A full list of the actual changes to the Highway Code can be found here and these came into force on 29 January 2022.

Many think that the Code is something to be memorised when learning to drive, to be forgotten thereafter. In fact, some rules represent legal duties – those rules state what must be done. Failure to follow those rules is a criminal offence. Failure to adhere to rules which state what should or may be done can be used to demonstrate a failure to follow traffic laws. Breaches may be relevant in determining civil liability for injuries caused in a collision.

The most significant change to the Code is the Hierarchy of Road Users. Previous versions encouraged all road users to be “considerate towards each other”, emphasising “this applies to pedestrians as much as to drivers and riders”. The new Code still emphasises the need to be considerate but places “those most at risk in the event of a collision” at the top of the Hierarchy. This includes “pedestrians, cyclists, horse riders and motorcyclists… children, older adults and disabled people.”

The revised Code highlights that “those in charge of vehicles which can cause the greatest harm bear the greatest responsibility to take care and reduce the danger they pose to others”. This is not a new concept in the civil courts. In determining liability for an accident the courts have long considered the balance of moral blameworthiness of the parties and the potential for each parties to do harm to each other in assessing who is at fault. The courts typically apply a high burden to drivers of motor vehicles to reflect that such a vehicle is “potentially a dangerous weapon” (e.g. in Lunt v Khalifa, referring to a car).

There has been some rancour about the new rules relating to cyclists and pedestrians. The focus of the revised Code is on protecting the most vulnerable. At a time when cycling injuries and deaths on the roads are on the rise (compared to a decrease in deaths and injuries in car accidents), any moves to protect these road users should be welcomed.

Cyclists

The revised Code states that cyclists can increase their visibility to others by cycling in the centre of their lane (not the road, as has been reported) and keeping at least 0.5 metres from the kerb. Cyclists may also ride two abreast, if it is safer for them to do so. Cyclists going straight ahead at a junction now have priority over traffic waiting to turn in or out of a side road.

Cyclists are not obliged to use cycle lanes or tracks – that is for the individual cyclist to decide on based on their experience and confidence. I have not been able to find any rule change which allows cyclists to run red lights, as has been reported.

Pedestrians

There are new rules requiring all road users (including cyclists and horseriders) to stop for pedestrians at marked crossings.
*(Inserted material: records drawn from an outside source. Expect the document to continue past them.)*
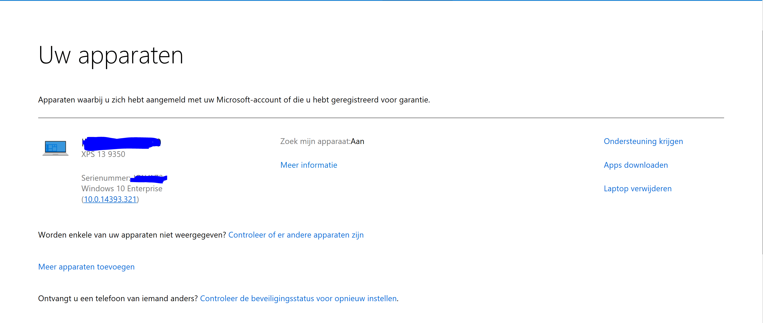The image size is (763, 323).
Task: Click the redacted device name above XPS 13
Action: coord(121,143)
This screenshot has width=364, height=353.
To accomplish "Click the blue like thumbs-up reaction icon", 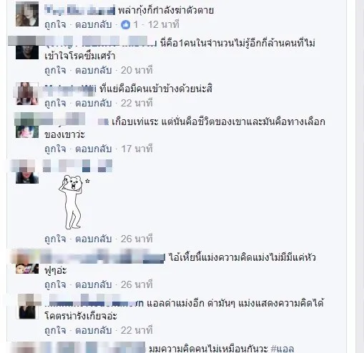I will [125, 24].
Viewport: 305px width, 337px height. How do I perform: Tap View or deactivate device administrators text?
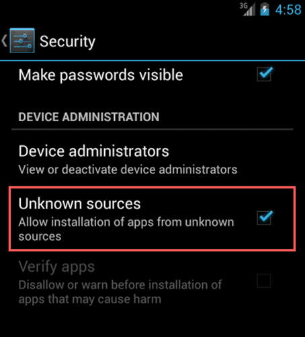[x=128, y=170]
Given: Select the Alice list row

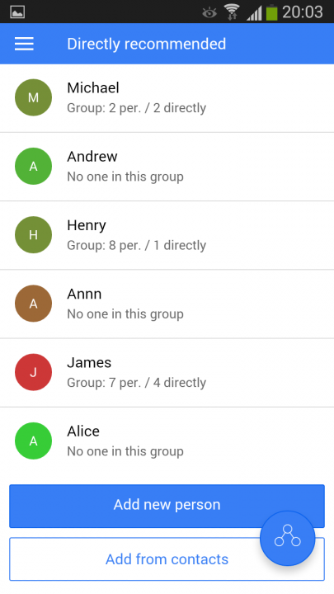Looking at the screenshot, I should [167, 441].

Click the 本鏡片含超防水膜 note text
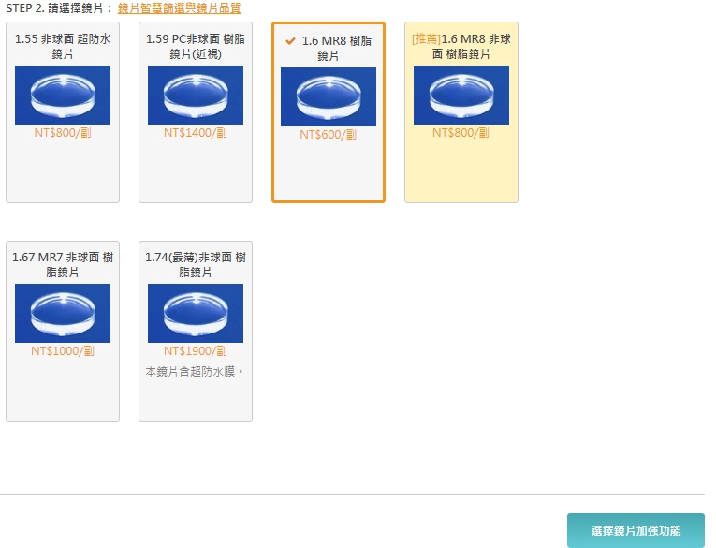(195, 372)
In addition, drivers should give priority to pedestrians, when turning into or from a side road, where a pedestrian is waiting to cross or is crossing. This change has caused some consternation. As this is a ‘should’ rule, not a ‘must’ rule, it does not drastically change the previous Code, which required drivers to give priority to pedestrians who had already begun to cross.

The ‘Dutch Reach’

The Code has always stated that drivers must not hit anyone when opening their door and the revised Code now states that drivers should implement the ‘Dutch Reach’ – using their opposite hand to open their door (e.g. right hand to left door) to turn to look over their shoulder when opening their door to avoid hitting cyclists, motorcyclists or pedestrians.

There are also new rules for vulnerable road users, which encourage them to take care and, crucially, ensure they can be seen (by wearing appropriate clothing, carrying/wearing a light or crossing the road sensibly). The Code explicitly protects the most vulnerable, but those road users are still expected to take care of themselves to a reasonable degree.

Any measures that encourage all road users to take greater care of those at more risk of injury than themselves is to be welcomed. I would encourage all road users to acquaint themselves with the changes to make sure they understand the duties that they are under to ensure that the most vulnerable are given the consideration and protection that they are entitled to, to prevent needless injury and deaths on the roads.

If you have been in an accident and want to pursue a claim, get in touch with personal injury team today.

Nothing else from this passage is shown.